Our lead story today unpacks Egypt’s decision to keep FSRUs until 2030 despite its recent blockbuster gas imports agreement with its neighbors to the east. We also have an exclusive on a new Logistics Zones Authority looking to shake up logistics projects in the country,

ALSO- Adnoc went on a financing tear, securing USD 13 bn to back both its gas and green agendas.

The Big Story Abroad-

Oil prices ticked up in Asia this morning after US forces tried to tighten their blockade of oil tankers coming into and out of Venezuela. The US coast guard is reportedly pursuing in international waters a tanker that was heading into Venezuela. The development comes barely two days after it raided a Panama-flagged ship and two weeks after it seized a third.

Watch this space-

EXCLUSIVE- A proposed Logistics Zones Authority would manage, launch and award projects for logistics zones in Egypt, independent from the General Authority for Land and Dry Ports, a source from Egypt’s transport sector told EnterpriseAM. The potential move — which is not final and is still being discussed inside the Transport Ministry — comes as the government has some 30 logistics zones to offer up to local and foreign investors, our source said.

The creation of the new authority would help streamline investments into logistics zones, as the authority would allocate land directly to investors and have the ability to draft flexible contracts suited to the nature of each zone, whether agricultural, industrial, or commercial, the source told us.

There’s talk of more: Egypt and Tanzania are looking to set up reciprocal logistics zones in each country, according to a statement from the Industry Ministry. The potential project would bring a Tanzanian logistics zone in Egypt and vice versa, and would be modeled after a similar agreement with Rwanda, the statement says.
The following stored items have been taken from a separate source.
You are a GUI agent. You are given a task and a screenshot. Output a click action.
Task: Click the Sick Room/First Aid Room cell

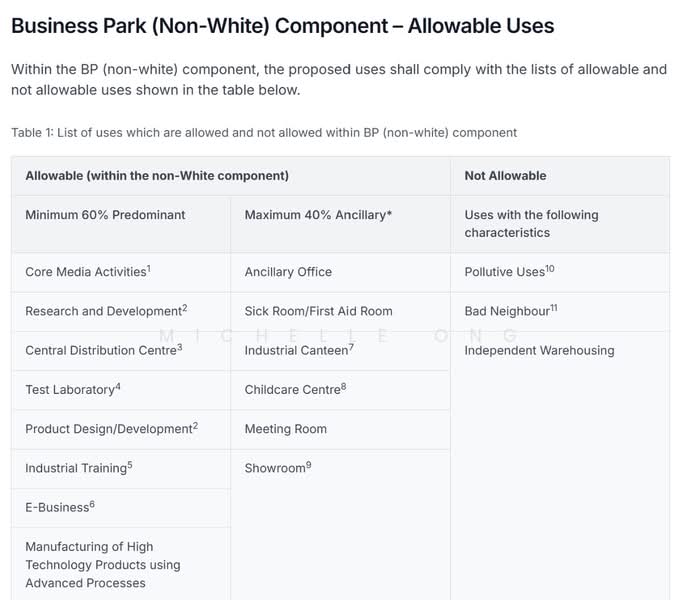coord(340,312)

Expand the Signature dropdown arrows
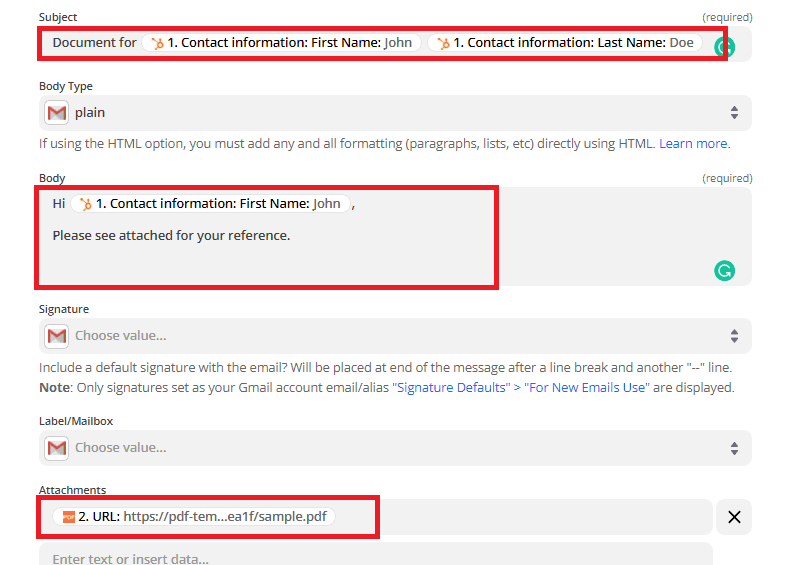tap(734, 336)
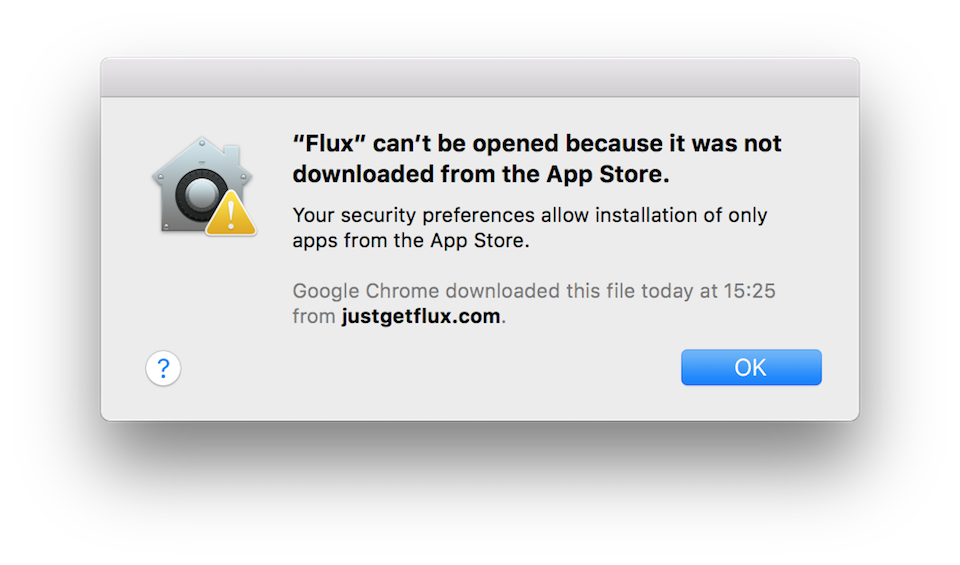Click the word "from" before justgetflux.com
Screen dimensions: 960x565
(313, 316)
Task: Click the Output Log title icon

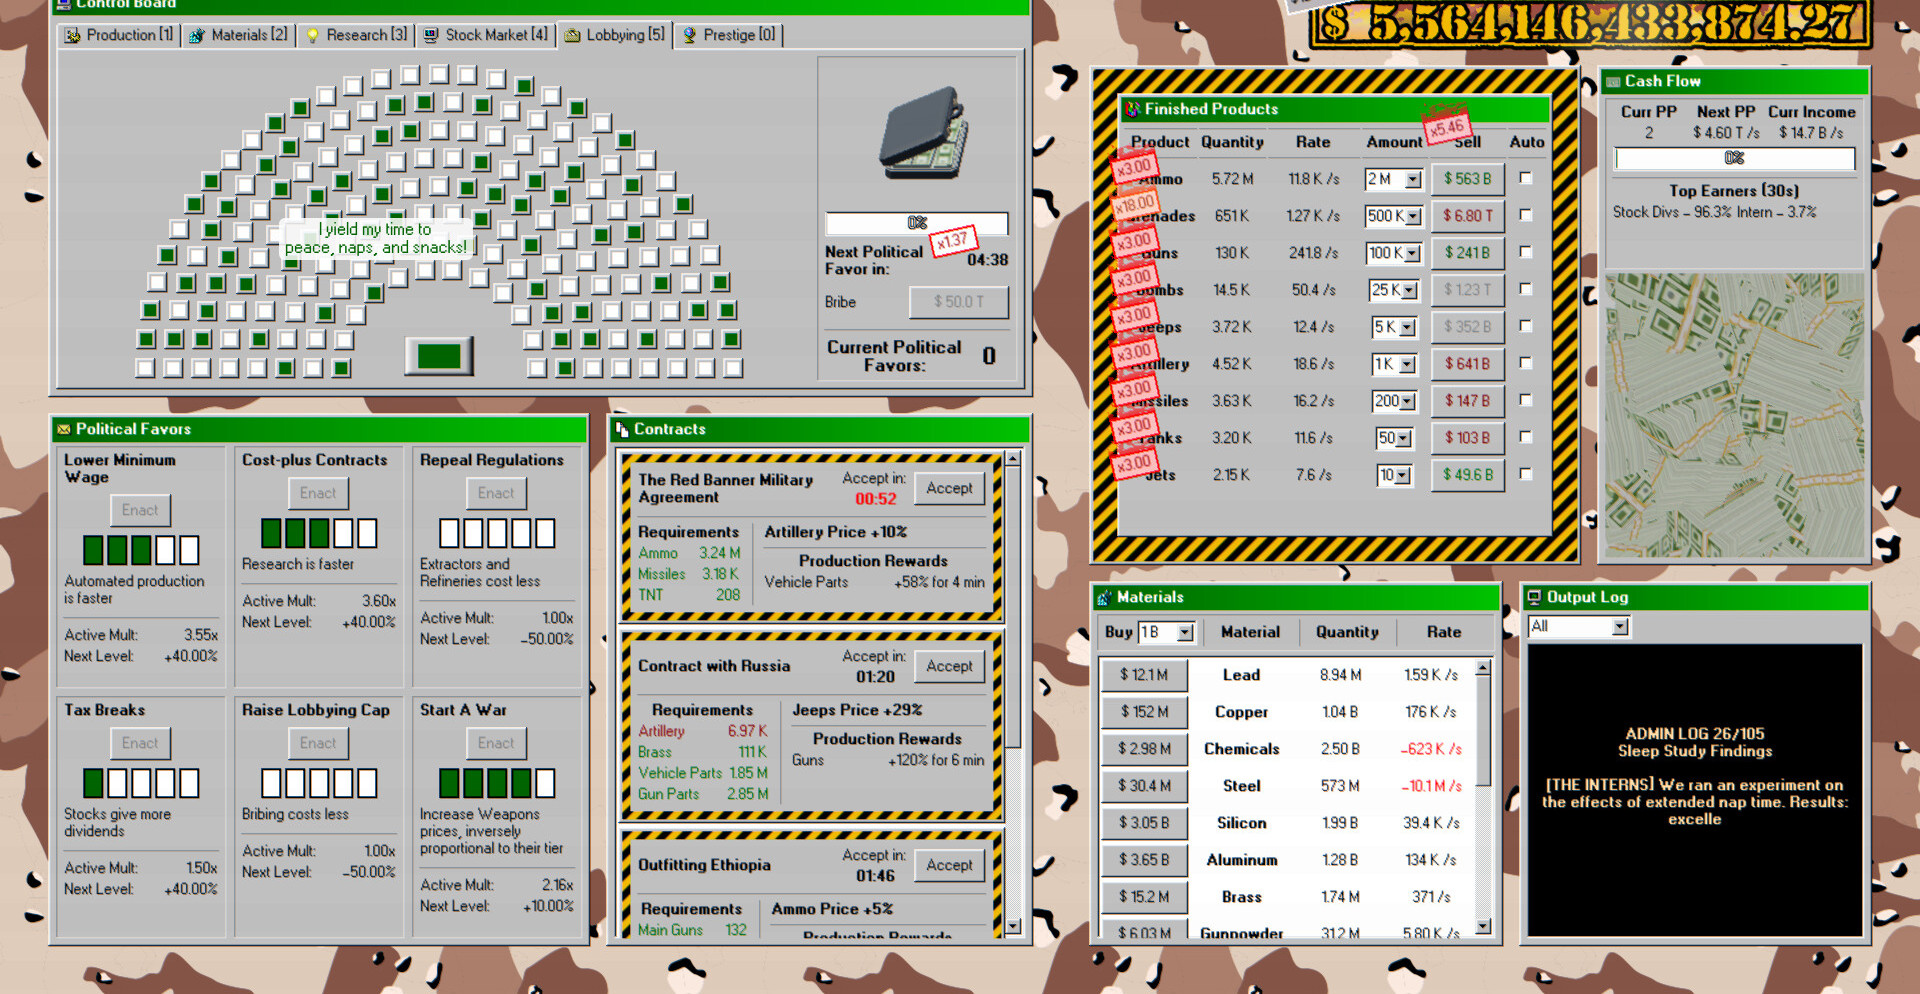Action: click(1534, 597)
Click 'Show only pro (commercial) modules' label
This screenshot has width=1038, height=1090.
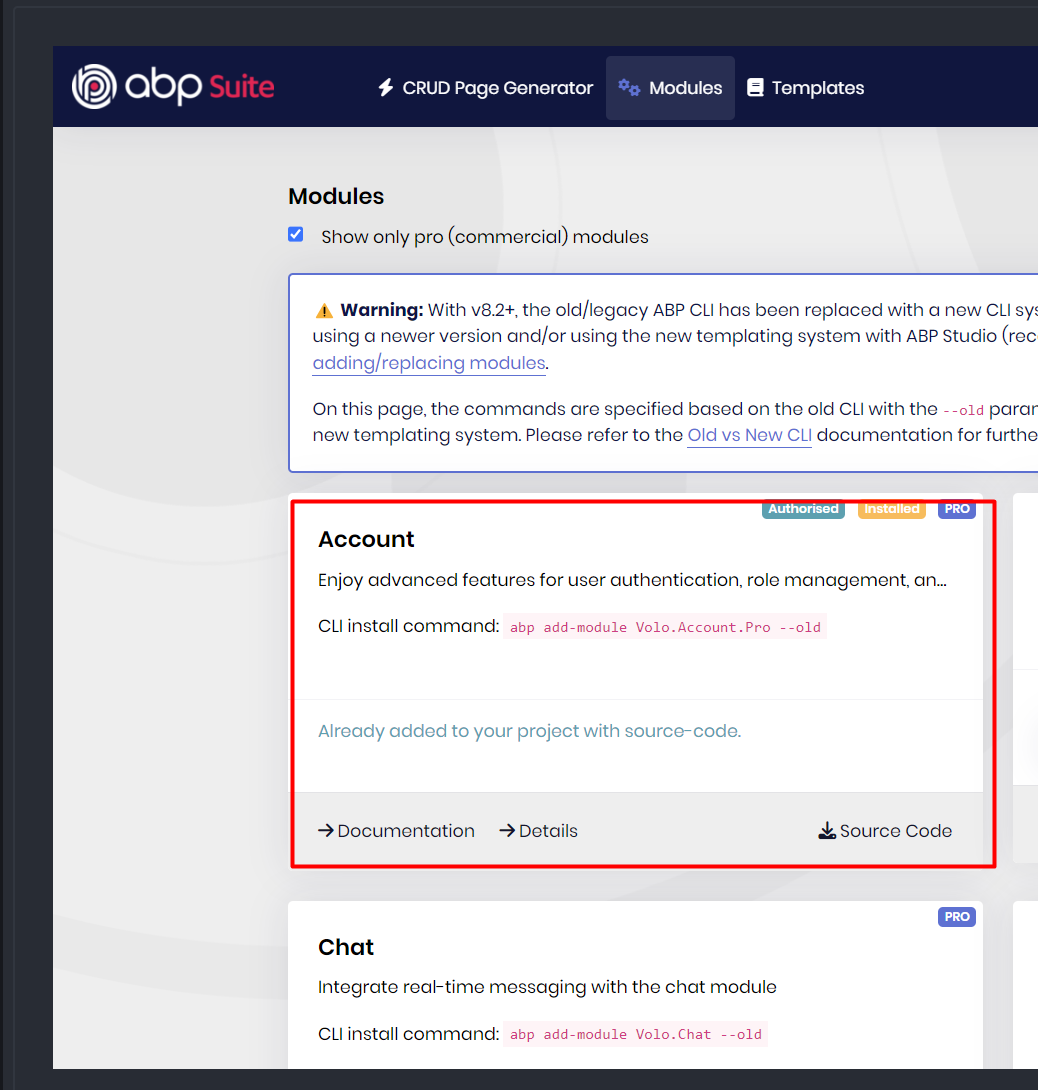coord(484,237)
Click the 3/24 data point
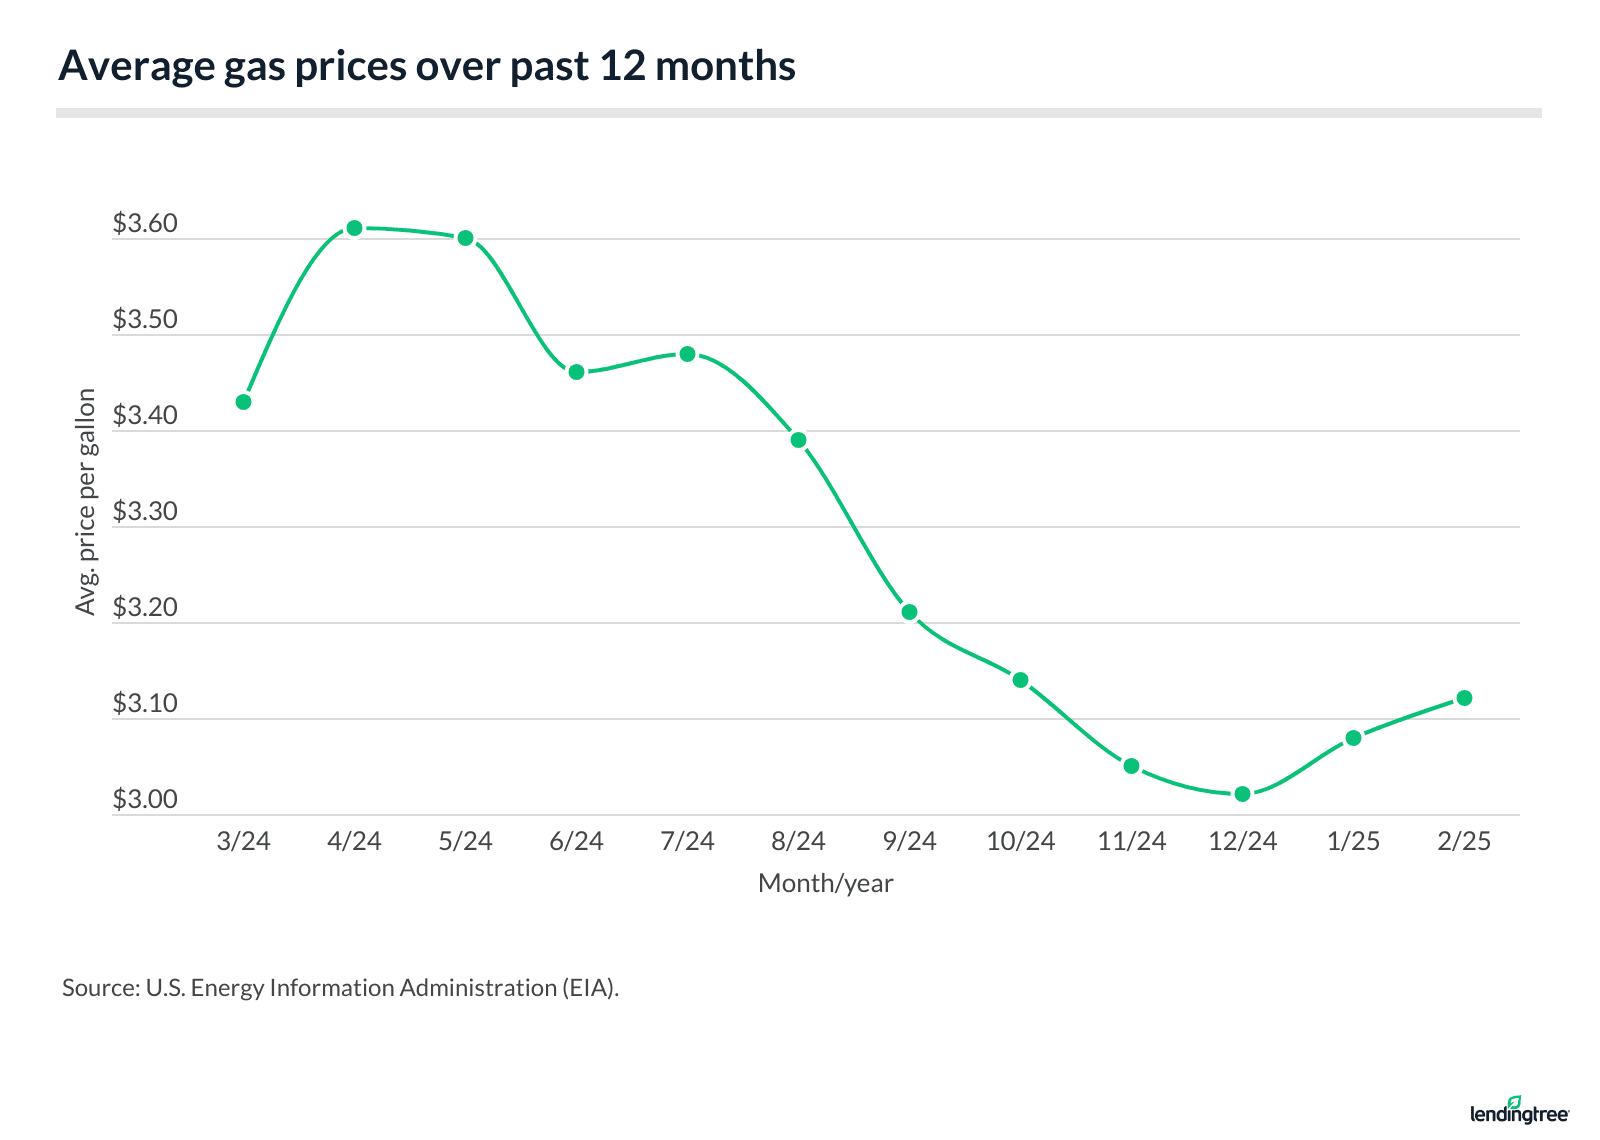1600x1140 pixels. [x=243, y=402]
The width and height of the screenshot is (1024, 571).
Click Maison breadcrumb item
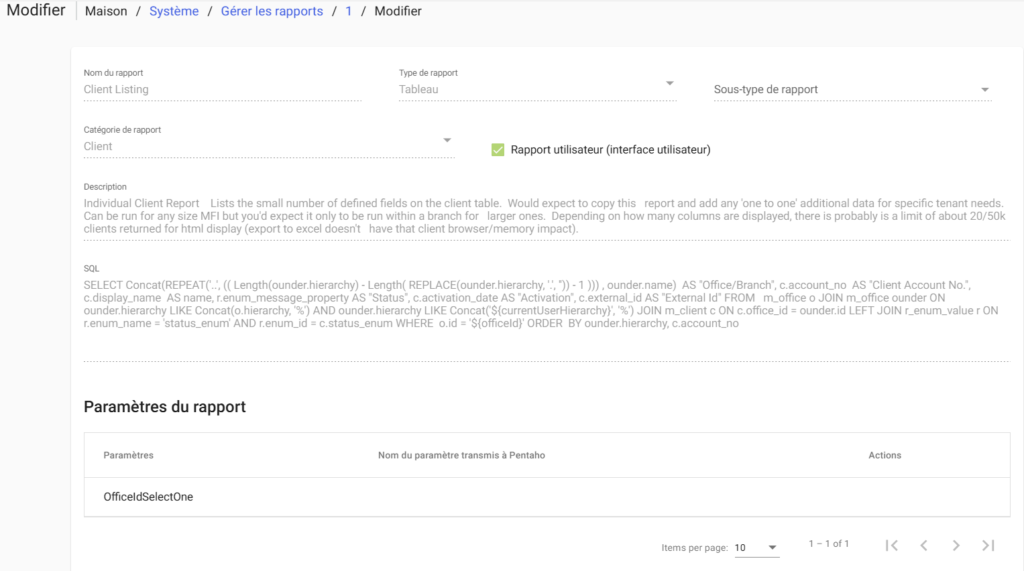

PORTS — Kuwait enters China’s Belt and Road Initiative with Mubarak Al Kabeer Port. Kuwait will sign a KWD 1.2 bn (USD 3.97 bn) contract with the China Communications Construction Company (CCCC) next week to establish the first phase of Mubarak Al Kabeer Port, Reuters reports, citing a government document it has seen. China had been aiming to link Kuwait to its Belt and Road plan. CCCC is expected to handle the engineering, procurement, and construction of the first phase, which the government previously announced is almost halfway completed.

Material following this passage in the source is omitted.